— EXERCISE AIM —
Rewrite the part of the adverbs text that opens with "And of these" and closes with "off and running!", replacing "teacher" with "instructor".

— TEXT EXCERPT —

▼

This month we wanted to offer two short video excerpts on adverbs. The topic of adverbs can sometimes seem confusing, but as Marie points out in Lesson 15 of The Basic Cozy Grammar Course, adverbs are simply words that describe verbs, adjectives, and other adverbs.
And of these uses, the most important by far is describing verbs. In fact, the word adverb contains the word verb in it, which we can use as a helpful reminder.
Take a peek at Marie's quick and easy explanation of how adverbs describe verbs:
Two Keys and a Caveat
I remember the first time I learned about adverbs in school. My teacher pointed out that adverbs tend to end in LY and that they answer the question HOW an action is being done. With those two keys, I was off and running!
In the glee of understanding how grammar works, however, we can also get carried away, suddenly piling up adverbs everywhere. That's why I devised the following creative writing exercise to help students discover for themselves how many adverbs are too many and how many are just right:
As I've found again and again in my own writing and life, the best way to learn a new concept is to try it out for oneself and learn from one's experience.
slowly, irregularly, meditatively
Of course, for every rule there is a notable exception.
If it's true that it's often more effective to use fewer well chosen adverbs rather than too many haphazardly chosen ones, that doesn't mean it's not possible to use several well chosen adverbs. The key, as in all good writing, is learning how to choose well.

▲

— EXCERPTED RECORDS —
▼

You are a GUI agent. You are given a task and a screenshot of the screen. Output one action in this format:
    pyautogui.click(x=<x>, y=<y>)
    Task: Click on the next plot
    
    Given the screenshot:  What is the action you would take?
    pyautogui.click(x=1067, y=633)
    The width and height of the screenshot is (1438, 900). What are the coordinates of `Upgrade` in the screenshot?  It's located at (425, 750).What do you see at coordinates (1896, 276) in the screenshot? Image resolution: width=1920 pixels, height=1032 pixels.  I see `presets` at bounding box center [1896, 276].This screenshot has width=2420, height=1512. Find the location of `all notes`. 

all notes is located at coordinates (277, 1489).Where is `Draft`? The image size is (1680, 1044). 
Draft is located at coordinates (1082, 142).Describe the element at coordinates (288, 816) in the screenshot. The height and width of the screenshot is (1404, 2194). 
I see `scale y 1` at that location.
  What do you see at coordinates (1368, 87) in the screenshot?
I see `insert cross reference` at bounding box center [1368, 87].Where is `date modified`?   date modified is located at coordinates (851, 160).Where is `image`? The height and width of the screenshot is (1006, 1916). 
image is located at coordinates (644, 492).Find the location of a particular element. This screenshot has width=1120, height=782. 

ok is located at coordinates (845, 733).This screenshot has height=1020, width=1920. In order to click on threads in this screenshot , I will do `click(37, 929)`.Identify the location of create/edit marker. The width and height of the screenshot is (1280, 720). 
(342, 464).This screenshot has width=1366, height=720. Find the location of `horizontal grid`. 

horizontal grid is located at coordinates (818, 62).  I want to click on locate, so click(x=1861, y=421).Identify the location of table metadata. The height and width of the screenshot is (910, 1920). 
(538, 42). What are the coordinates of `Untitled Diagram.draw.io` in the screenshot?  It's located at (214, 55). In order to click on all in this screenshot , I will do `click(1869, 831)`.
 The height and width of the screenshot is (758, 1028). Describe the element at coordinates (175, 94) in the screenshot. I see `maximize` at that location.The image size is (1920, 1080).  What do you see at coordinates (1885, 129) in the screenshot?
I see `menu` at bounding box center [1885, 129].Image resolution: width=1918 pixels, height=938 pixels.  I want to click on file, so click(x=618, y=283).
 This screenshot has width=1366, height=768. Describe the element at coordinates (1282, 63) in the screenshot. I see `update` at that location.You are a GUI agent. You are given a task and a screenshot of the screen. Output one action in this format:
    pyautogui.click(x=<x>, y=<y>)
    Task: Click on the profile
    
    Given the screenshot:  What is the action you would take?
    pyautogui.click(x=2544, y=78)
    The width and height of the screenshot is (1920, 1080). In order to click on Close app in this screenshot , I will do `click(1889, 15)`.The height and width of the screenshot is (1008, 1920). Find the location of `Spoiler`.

▲

— RESULT OF THIS TASK —
And of these uses, the most important by far is describing verbs. In fact, the word adverb contains the word verb in it, which we can use as a helpful reminder.
Take a peek at Marie's quick and easy explanation of how adverbs describe verbs:
Two Keys and a Caveat
I remember the first time I learned about adverbs in school. My instructor pointed out that adverbs tend to end in LY and that they answer the question HOW an action is being done. With those two keys, I was off and running!